On Friday, The Hollywood Reporter published an interview with Scott R. Brunton, who was 23-years-old when he said the Star Trek actor took advantage of him following a dinner date.
"Friends, I'm writing to respond to the accusations made by Scott R. Bruton. I want to assure you all that I am as shocked and bewildered at these claims as you must feel reading them," he tweeted on Saturday. "The events he describes back in the 1980s simply did not occur, and I do not know why he has claimed them now. I have wracked my brain to ask if I remember Mr. Brunton, and I cannot say I do."
"But I do take these claims very seriously, and I wanted to provide my response thoughtfully and not out of the moment," he added. "Right now it is a he said / he said situation, over alleged events nearly 40 years ago. But those that know me understand that non-consensual acts are so antithetical to my values and my practices, the very idea that someone would accuse me of this is quite personally painful."
Brunton said he was just starting a career in show business when he struck up a friendship with Takei, then 43, after meeting at a bar. After his romantic relationship soured, Brunton recalled Takei being "very good at consoling me and understanding that I was upset and still in love with my boyfriend." According to Brunton, Takei invited him to dinner one evening, and the two went back to the actor's condo for a drink.
After finishing one drink, Brunton told THR Takei offered him another one, which he drank. Brunton recalled suddenly "feeling very disoriented and dizzy," adding, "I said I need to sit down and he said sit over here and he had the giant yellow beanbag chair. So I sat down in that and leaned my head back and I must have passed out."
When he woke up, Brunton said his pants were pulled down around his ankles and Takei was groping his crotch and trying to remove his underwear.
He said, "I came to and said, 'What are you doing?!' I said, 'I don't want to do this.' He goes, 'You need to relax. I am just trying to make you comfortable. Get comfortable.' And I said, 'No. I don't want to do this.' And I pushed him off and he said, 'OK, fine.' And I said I am going to go and he said, 'If you feel you must. You're in no condition to drive.'"
Brunton, who described himself as "shocked," then went to his car and drove home after feeling better.
Brunton that years later, he contacted Takei during his book tour and the two met up for coffee. "I wanted to see him," he shared. "I always wanted to ask him—I just felt really betrayed. I thought I was a friend and here I am later, just another piece of meat... We met for coffee, and I just couldn't bring myself to do it. It was just too uncomfortable."
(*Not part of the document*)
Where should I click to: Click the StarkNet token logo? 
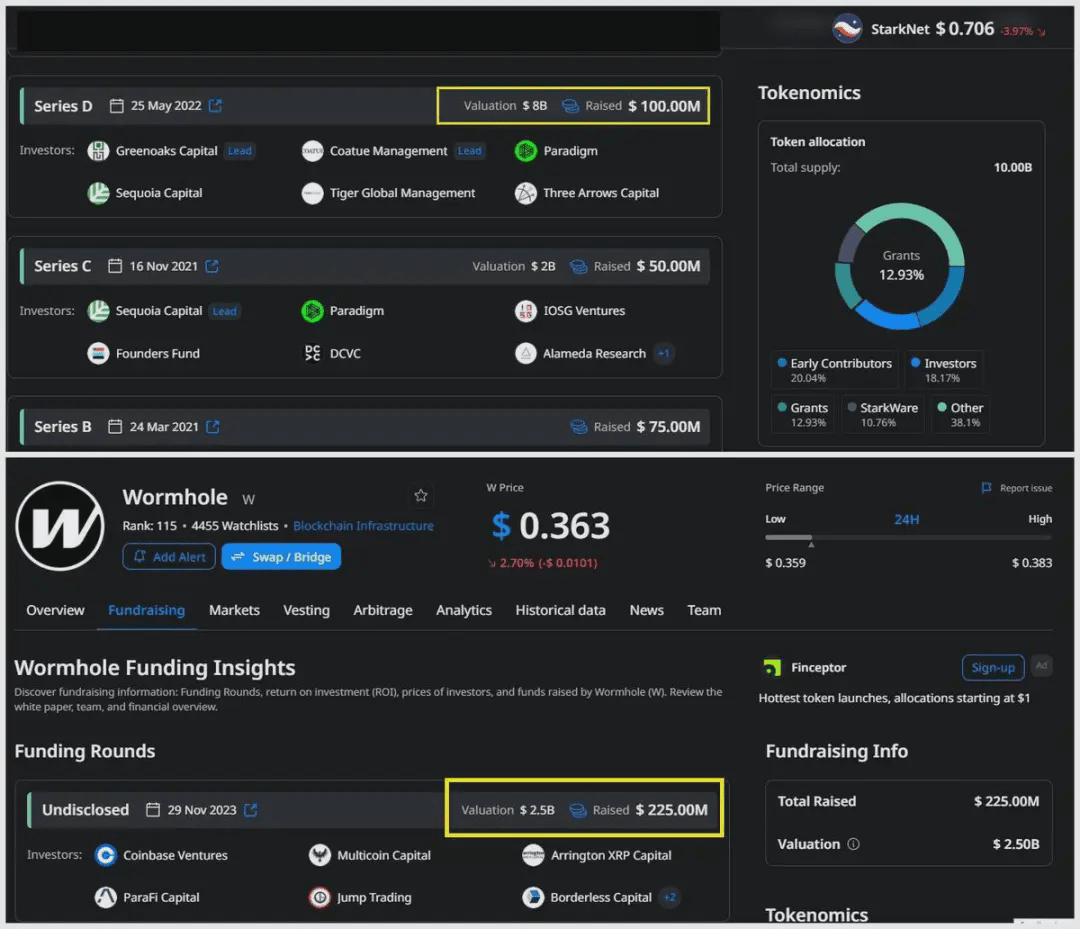(847, 29)
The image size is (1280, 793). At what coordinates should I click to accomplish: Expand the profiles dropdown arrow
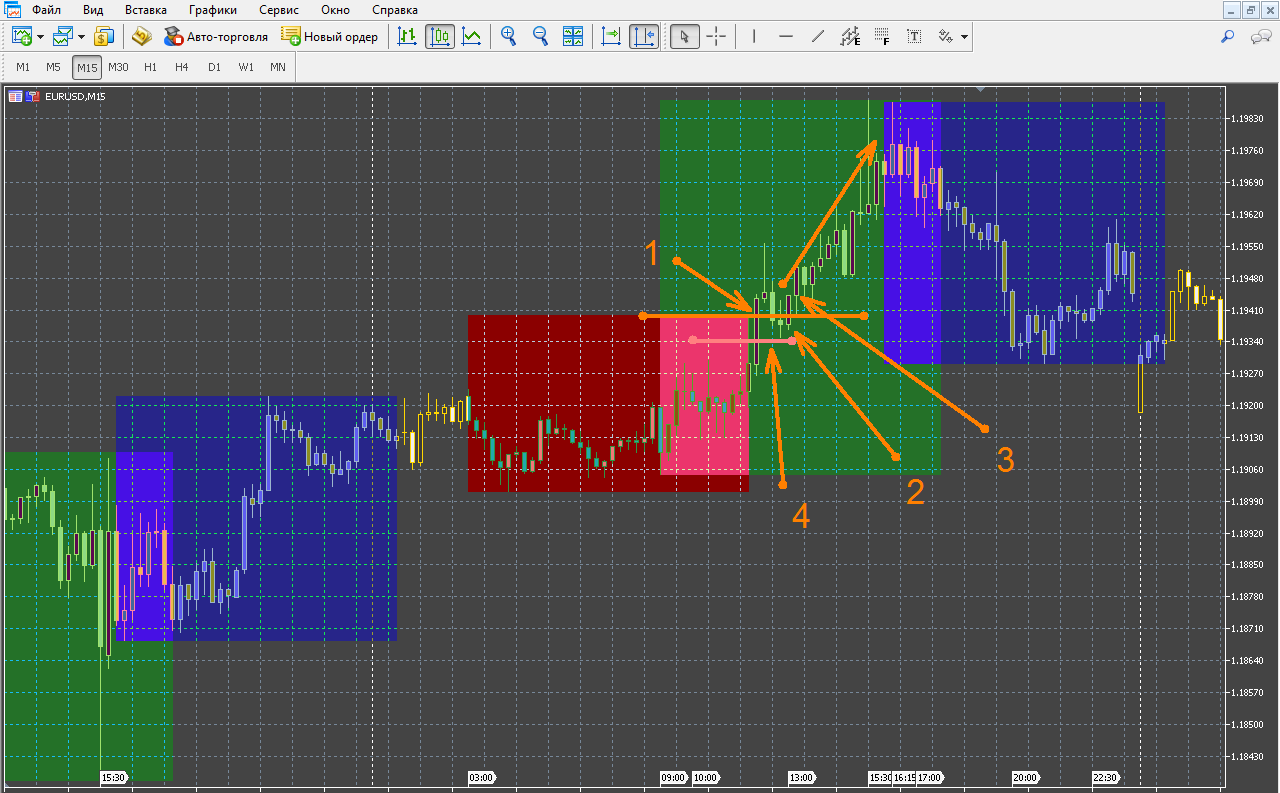[x=81, y=37]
As for why he's coming forward now, Brunton initially thought Takei's star power outweighed the validity of his claims. "Who's going to believe me? It's my word against his," he said. It wasn't until Takei condemned Kevin Spacey's alleged misconduct against Anthony Rapp, that Brunton reconsidered his options.
As Takei said in a statement to THR regarding the scorned House of Cards actor, "When power is used in a non-consensual situation, it is a wrong. For Anthony Rapp, he has had to live with the memory of this experience of decades ago. For Kevin Spacey, who claims not to remember the incident, he was the older, dominant one who had his way. Men who improperly harass or assault do not do so because they are gay or straight—that is a deflection. They do so because they have the power, and they chose to abuse it."
In October, Howard Stern asked Takei on the Howard Stern Show on Sirius XM if he ever "grabbed" any man's penis "against their will."
Takei paused, then said, "It's some people that are kind of skittish or maybe afraid and you're trying to persuade."
"Do we need to call the police?" Stern joked. "But you never held a job over someone..."
"No, no, no, I never did that," Takei replied. "It wasn't at work. It was either in my home, they came to my home...it didn't involve power over the other."